26 April 2008

A Sad Farewell

Back in Doha after a visit to the U.S.A., where I participated in a lobbying effort in Washington before heading to New England to pack up some things at my parents, who are on the verge of retiring and selling the house they have lived in for the past 20 odd years. All of that went according to plan, but unplanned was the sad yet somehow fortunately timed demise of the second of two cats I left in their care when I left the USA 13 years ago.

Although they were litter-mates, Spike and Spud had very different personalities, and although my ex-girlfriend and I named them before we had a real sense of their characters, time proved both of them to be appropriately named. Spud was the gentle, affectionate smaller one, whereas as Spike was the independent, assertive one that dictated the terms of his relationship with his owners from the very beginning. Not long after bringing him home from the shelter, we learned that failing to rise promptly at six and immediately tend to his empty food dish was to risk having him tunnel his way under the covers until he found an adequately sensitive area of flesh to nibble on until you understood that whether you fed him or not, you weren't going to get any more sleep.

Spike in healthier, happier days

Spud died a few years ago after developing a carcinoma in reaction to a feline leukemia shot, but Spike carried on, despite his significantly overweight 10 kg bulk. In December, my mother emailed me let me know that his health was deteriorating, but after a few weeks he rallied and regained his energy and appetite. Then, as I walking up 24th Street in Washington last week, on my way back from a day of meetings on the Hill to my hotel in the west end, my mother called to tell me he had taken a sudden turn for the worse, that the vet had drained 90 ml of bloody fluid from his lungs, and that he might expire any day.

I arrived a few days later to find Spike sitting on a towel in his favourite spot, where one of the overhead spotlights in the living room created a warm spot on the floor. His breathing was laboured, and he uncharacteristically was refusing all food. He rarely moved over the next few days, his legs unsteady and clearly exhausted by moving just a few meters. Occaisionally he would drink water, but rarely took any food. But gently stroking his ears or his back still elicited a gentle purring. A couple of days later he emitted a pained yowl, something he would do with increasing frequency until Thursday, when he began complaining almost constantly. He stopped purring in response to my attentions. He was so weak that he was unable to make the trip to his litter box and urinated on the floor. Finally we made the decision to have him put to sleep early Friday morning. Thursday night I spent sleeping on the sofa next to him, stroking him and calming him when his yowling let me know he was suffering.

Saying good-bye, 25 April 2008

I got up early on Friday and finished digging the grave my Dad had started for him the day before, next to the spot where he had laid Spud to rest some years previously. Then it was time. I snapped a few last photos of the two of us, wrapped him in a towel and carried him to the car. Immediately he found reserves of strength, scratching my arm deeply and crying out loudly and repeatedly. As my mother drove towards the vet's clinic, I pleaded with him to calm down and not make it harder on me. Just then my mobile rang; it was my ex-girlfriend, calling to check on him. As I updated her, he cried out again, then emitted a gasp, and was limp. I was grateful that he seemed to be finally resigning himself. I stayed on the phone with my ex- until we pulled into the car park and it occurred to me that he had already expired. It was obvious this was the case as soon as we brought him in and laid him on cold steel examination table. He had collapsed in such a natural position, with his forepaws on my arm and his head resting in the crook of my elbow it felt like he did when he was young, when his trust in me led him to sprawl limply and languidly across my lap.
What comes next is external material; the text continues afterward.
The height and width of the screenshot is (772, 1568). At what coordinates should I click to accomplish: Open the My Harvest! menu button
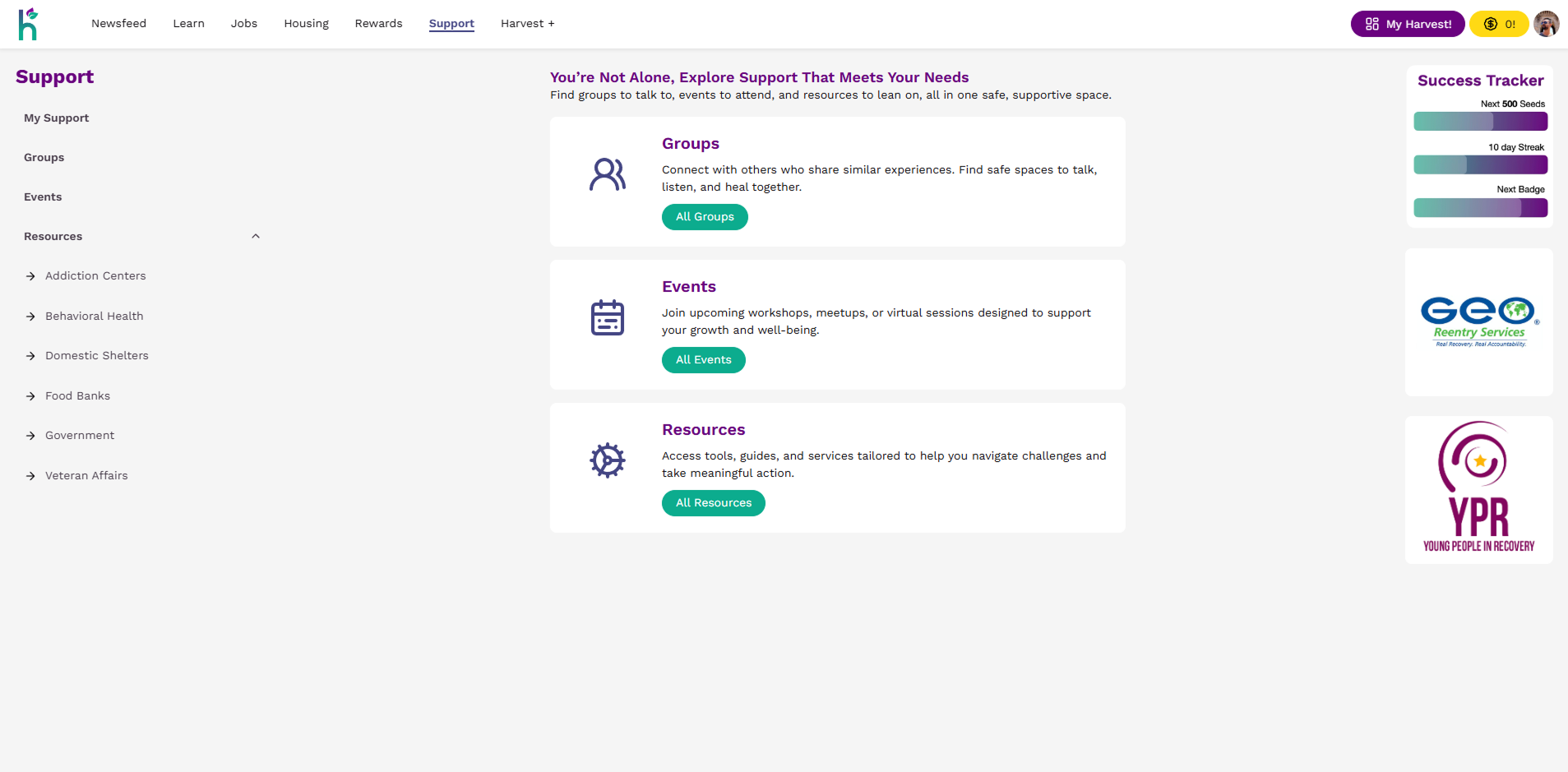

The vet came in and checked for a heartbeat, expressed his condolences and remarked on what a good cat he had been. So Spike died the way he lived – in his own time and on his own terms. We took his still-warm body home and laid it in the grave we had dug with two of his cat blankets. My mother stroked his head in farewell and then left me alone to cover him over and spread a blanket of pine needles back over the bare spot of earth. I am mourning him still, but so, so grateful for the 15 years he brightened my life with his unpredictable antics and unique personality.

26 April 2008

1 comment:

Kim said...

It was so sad to even read this because I remembered Spike when we got him as a small (?) kitten and all the crazy things Spike would do, mostly involving eating lots of food, or enjoying the company of other portly friends (you know who they are)...As I sit with Simba in my lap now, patting him with tears in my eyes, I think of Spikely and of what the man at the Washington Animal Rescue league said of cats in general when we got Spike and Spud there, and it's the perfect quote and my sentiments with regard to all animals. "I could never give them back to them all that they've given me." Bye Spike, I know your journey is peaceful and you are happy now. I loved you and Simba and Elsa send kitty kisses to their cousin in the afterlife.